CHROs are lowering their business forecasts for the year ahead of “persistent inflation and talent challenges” that seem to be lasting longer than anticipated, according to the latest CHRO Confidence Index from StrategicCHRO360.
The index retracted nearly 3% between the current quarter and the last as CHROs prepare for a longer than expected path to economic recovery. Overall, the index found that 35% of respondents expect conditions to improve over the next 12 months, and only 20% expect them to be worse in April 2024. Meanwhile, 46% don’t expect much change at all over the next 12-month period.

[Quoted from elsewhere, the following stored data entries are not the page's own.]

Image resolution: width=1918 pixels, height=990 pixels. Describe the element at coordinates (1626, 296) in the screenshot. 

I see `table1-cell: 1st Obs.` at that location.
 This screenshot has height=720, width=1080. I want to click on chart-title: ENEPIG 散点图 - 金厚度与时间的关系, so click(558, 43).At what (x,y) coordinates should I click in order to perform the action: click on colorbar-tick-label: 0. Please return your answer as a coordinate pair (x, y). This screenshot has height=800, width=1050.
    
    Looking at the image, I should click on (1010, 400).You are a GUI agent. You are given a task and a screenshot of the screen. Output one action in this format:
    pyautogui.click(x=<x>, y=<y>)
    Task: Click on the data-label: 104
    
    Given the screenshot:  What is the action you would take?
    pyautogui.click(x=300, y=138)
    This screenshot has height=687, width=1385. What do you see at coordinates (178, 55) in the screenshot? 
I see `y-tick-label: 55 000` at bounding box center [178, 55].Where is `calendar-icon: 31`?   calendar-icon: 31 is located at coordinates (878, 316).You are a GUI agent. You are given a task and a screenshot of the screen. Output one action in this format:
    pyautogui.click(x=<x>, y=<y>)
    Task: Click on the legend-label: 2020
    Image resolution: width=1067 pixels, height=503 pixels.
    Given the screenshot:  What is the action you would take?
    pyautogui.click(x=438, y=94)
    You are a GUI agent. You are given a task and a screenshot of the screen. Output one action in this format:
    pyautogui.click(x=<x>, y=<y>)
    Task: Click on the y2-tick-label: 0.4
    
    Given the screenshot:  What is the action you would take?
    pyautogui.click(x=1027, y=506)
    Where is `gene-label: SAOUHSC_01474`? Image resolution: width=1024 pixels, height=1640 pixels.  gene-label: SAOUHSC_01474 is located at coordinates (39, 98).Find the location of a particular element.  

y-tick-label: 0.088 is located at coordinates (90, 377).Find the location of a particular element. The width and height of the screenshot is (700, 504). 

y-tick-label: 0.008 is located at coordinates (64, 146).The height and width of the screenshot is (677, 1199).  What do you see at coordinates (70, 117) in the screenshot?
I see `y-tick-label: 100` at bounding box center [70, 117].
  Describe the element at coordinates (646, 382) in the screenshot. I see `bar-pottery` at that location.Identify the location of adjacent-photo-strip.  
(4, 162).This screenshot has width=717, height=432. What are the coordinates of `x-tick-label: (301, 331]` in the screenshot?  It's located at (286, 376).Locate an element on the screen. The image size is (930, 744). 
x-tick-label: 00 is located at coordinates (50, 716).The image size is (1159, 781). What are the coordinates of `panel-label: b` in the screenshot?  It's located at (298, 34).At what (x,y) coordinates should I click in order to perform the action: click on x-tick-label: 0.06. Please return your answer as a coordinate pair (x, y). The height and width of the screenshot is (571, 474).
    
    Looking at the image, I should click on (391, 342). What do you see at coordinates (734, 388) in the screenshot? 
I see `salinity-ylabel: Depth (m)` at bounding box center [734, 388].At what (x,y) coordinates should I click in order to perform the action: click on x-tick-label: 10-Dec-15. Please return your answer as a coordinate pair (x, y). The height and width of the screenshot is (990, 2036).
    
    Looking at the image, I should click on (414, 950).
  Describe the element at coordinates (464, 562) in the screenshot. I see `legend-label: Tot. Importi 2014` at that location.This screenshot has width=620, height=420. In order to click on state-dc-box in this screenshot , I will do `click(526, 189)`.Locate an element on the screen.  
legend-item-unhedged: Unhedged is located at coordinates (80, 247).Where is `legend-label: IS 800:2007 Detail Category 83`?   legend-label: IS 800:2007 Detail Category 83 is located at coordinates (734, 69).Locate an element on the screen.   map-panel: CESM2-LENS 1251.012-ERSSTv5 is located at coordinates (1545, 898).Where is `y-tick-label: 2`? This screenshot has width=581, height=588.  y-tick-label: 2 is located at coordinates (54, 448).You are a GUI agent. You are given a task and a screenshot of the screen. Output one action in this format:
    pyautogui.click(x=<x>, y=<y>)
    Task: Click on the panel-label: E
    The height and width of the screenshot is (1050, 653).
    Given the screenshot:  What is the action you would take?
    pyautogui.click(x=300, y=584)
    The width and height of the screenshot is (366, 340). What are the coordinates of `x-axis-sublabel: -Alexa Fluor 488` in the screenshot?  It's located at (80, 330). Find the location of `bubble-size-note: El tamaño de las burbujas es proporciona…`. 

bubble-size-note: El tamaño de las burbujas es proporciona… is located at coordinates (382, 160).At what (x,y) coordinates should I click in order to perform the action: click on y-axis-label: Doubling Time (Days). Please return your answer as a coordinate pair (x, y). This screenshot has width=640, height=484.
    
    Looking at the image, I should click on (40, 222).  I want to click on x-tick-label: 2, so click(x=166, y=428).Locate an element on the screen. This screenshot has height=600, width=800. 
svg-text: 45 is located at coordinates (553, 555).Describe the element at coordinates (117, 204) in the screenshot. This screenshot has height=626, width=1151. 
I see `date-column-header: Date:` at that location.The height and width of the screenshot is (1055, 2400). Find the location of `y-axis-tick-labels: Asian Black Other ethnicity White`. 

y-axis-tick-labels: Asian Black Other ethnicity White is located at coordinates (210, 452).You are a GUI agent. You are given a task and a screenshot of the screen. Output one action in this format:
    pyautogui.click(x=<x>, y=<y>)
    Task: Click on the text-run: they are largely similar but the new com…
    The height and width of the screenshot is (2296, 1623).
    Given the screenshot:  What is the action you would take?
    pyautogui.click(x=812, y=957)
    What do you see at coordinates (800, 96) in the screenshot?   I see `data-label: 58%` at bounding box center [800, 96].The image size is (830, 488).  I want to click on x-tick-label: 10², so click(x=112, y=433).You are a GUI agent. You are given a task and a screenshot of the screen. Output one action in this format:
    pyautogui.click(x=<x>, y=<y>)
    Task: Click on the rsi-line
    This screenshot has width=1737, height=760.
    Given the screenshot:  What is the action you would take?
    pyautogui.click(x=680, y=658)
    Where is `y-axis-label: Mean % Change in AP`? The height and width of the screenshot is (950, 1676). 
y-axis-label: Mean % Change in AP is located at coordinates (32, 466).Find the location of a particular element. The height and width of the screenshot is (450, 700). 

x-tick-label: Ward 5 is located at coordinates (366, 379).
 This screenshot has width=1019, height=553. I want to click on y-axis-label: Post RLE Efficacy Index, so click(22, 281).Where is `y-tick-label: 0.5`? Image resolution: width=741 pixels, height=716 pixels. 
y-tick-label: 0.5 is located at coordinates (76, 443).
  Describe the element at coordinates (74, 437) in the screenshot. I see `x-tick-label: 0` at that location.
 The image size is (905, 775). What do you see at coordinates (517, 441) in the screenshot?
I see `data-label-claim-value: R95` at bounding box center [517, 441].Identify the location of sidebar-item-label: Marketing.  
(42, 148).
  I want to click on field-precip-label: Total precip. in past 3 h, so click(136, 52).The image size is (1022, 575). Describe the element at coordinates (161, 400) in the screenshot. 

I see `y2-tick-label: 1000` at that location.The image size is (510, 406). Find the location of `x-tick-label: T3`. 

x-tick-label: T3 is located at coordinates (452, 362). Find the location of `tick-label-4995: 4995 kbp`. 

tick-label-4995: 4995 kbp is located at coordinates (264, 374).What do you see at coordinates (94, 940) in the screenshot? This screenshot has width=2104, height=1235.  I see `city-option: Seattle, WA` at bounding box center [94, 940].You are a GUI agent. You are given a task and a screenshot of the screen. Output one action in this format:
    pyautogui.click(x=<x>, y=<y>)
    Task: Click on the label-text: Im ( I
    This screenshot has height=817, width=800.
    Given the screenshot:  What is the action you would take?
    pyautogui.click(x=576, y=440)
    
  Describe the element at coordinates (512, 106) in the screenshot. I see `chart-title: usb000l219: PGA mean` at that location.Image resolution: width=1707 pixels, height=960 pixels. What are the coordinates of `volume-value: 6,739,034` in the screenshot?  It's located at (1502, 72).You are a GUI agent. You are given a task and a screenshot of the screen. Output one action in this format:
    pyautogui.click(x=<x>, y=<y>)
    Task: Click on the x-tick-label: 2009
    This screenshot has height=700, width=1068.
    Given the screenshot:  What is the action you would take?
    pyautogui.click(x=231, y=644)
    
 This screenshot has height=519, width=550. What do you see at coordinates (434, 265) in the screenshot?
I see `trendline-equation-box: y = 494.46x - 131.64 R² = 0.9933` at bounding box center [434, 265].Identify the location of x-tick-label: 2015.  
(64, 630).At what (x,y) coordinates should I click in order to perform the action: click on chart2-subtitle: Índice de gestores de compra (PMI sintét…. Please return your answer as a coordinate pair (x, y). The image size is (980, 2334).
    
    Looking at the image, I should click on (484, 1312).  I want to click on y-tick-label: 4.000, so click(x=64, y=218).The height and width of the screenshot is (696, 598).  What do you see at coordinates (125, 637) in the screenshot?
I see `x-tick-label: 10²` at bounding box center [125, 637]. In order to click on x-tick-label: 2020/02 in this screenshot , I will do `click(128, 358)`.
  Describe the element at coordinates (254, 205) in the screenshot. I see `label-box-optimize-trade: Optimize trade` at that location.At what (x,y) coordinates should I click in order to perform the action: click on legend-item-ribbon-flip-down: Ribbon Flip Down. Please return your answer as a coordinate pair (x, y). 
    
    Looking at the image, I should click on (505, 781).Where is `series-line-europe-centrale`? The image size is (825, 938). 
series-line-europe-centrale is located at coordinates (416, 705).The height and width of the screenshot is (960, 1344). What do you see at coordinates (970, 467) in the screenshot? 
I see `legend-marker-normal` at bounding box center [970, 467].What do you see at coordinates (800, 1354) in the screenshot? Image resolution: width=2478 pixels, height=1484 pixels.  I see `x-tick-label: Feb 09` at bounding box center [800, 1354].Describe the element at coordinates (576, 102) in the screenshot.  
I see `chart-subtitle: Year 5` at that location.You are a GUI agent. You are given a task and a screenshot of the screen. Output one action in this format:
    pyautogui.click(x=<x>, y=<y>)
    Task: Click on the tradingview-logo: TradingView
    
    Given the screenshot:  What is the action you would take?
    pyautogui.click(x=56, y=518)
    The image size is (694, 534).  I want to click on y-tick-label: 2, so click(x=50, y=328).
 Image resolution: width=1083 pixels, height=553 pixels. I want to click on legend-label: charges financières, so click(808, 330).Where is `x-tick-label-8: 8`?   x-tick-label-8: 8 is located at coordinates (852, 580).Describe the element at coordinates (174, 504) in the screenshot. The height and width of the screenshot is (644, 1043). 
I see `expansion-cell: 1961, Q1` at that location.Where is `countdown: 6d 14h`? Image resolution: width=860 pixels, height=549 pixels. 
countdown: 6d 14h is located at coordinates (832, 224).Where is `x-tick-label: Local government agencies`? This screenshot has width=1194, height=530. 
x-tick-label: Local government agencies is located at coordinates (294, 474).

The company said its CHRO forecast is rooted in what the executives see as a slower-than-anticipated turnaround of the economy and how that will translate for organizations, as opposed to doubt of recovery. Many respondents said that although they face economic issues, they are still experiencing strong growth and demand.
Revenue, Wages and More
The Confidence Index found that fewer CHROs expect an increase in profits over the next year. However, the forecast for revenues remained mostly the same, with expected growth dropping only by one percentage point.
At the same time, StrategicCHRO360 saw that fewer CHROs this quarter said they expected wages and the overall cost of labor to continue to increase over the next 12 months, at 76% and 84% respectively, compared to 86% for both measures last quarter.
Over the course of the next year, about 58% of CHROs still anticipate an increase in headcount. However, the proportion of those expecting to pause — or even cut — their workforce-related investments went up in as well during the quarter. Currently, 9% of the CHRO respondents expect to cut back as opposed to the 4% that was reported in January. Some 32% said they’re not planning on making many changes.